Another issue in Dodd was whether sufficient notice had been given by the landowner to the mineral owner claimants. Here, the evidence indicated that the record owners of the mineral interest were long deceased and a title search showed no transfer of record. There was also a contention made that a search showed that the record owners did not have probate estates opened in the subject county. No certified mail was sent by the landowner – only notice by publication was made. The mineral owners claimed that this did not meet the requirements of the statute, and the trial court agreed. The Court of Appeals avoided the issue of whether the landowner satisfied the notice requirements and instead found that, because some of the mineral owners did receive actual notice of the claim via the newspaper notice, lack of service by certified mail was “harmless error.”
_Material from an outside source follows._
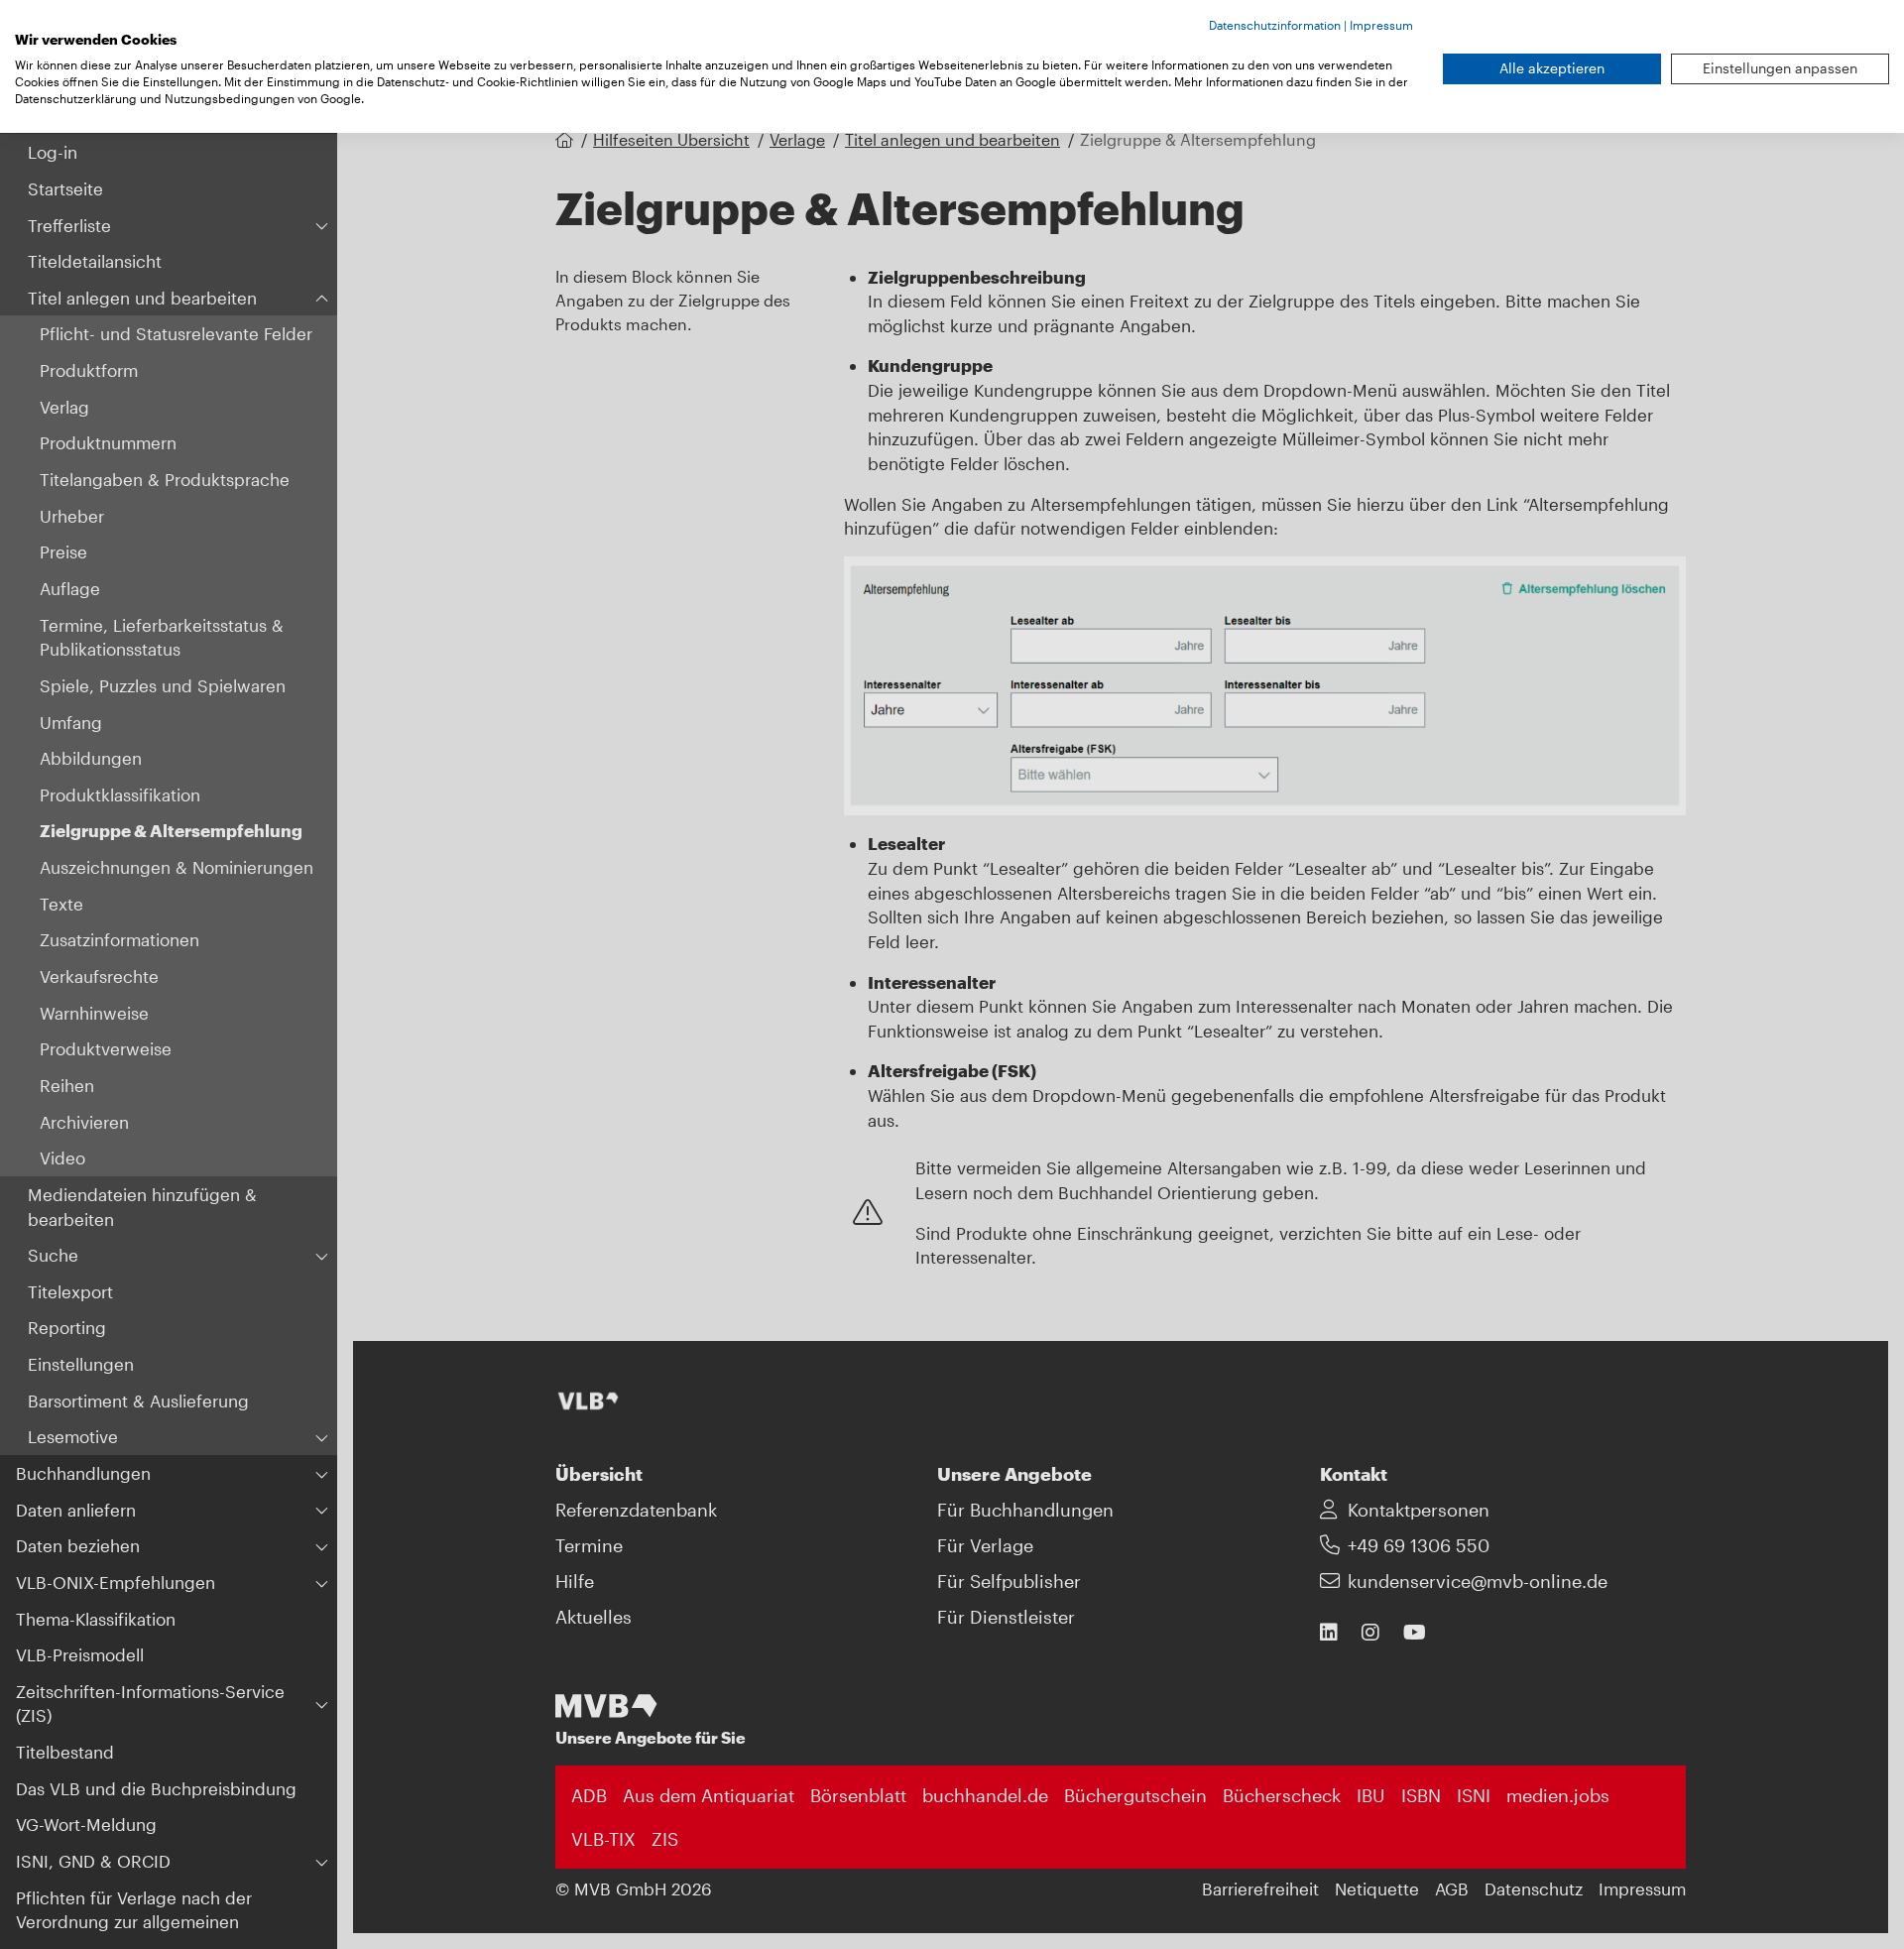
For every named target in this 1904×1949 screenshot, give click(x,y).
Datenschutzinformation (1275, 25)
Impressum (1381, 25)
The most significant holding in Dodd concerned the ramifications of a mineral owner timely responding to a landowner’s notice of intent to recapture minerals. Here, certain heirs of the record mineral holder did file “claims to preserve” their interests under 5301.56(C). This was done within the 60 day window set out in 5301.56(H). Via a lengthy analysis of the various provisions of the statute, the Court held that such a filing does qualify as a savings event under the statute, notwithstanding the fact that it was recorded outside of the 20 year window defined in 5301.56(B)(3).
10. Dahlgren v. Brown Farm
This is the most recent decision issued on dormant minerals and came out of Carroll County (2013 CVH 27445). This case involved a claim by landowners that they had acquired their minerals via the 1989 version of the dormant mineral statute. The Court ruled that the 1989 statute “provided no procedure for the holder of the subsurface rights to contest their alleged abandonment, and no procedure for anyone to record the abandonment anywhere.” The Court further ruled that, based upon the history of the dormant mineral statute and considering issues of due process, the theory of ‘automatic’ vesting of those rights in the landowner did not have merit. Instead, the Court ruled “that the 1989 version impliedly required implementation before it finally settled the parties’ rights, at least by a recorded abandonment claim that permitted the adverse party to challenge its validity, if not by an appropriate court proceeding to confirm that abandonment.” Finding that the landowners had failed to pursue either of these two options, the Court found the minerals were properly owned by the holders.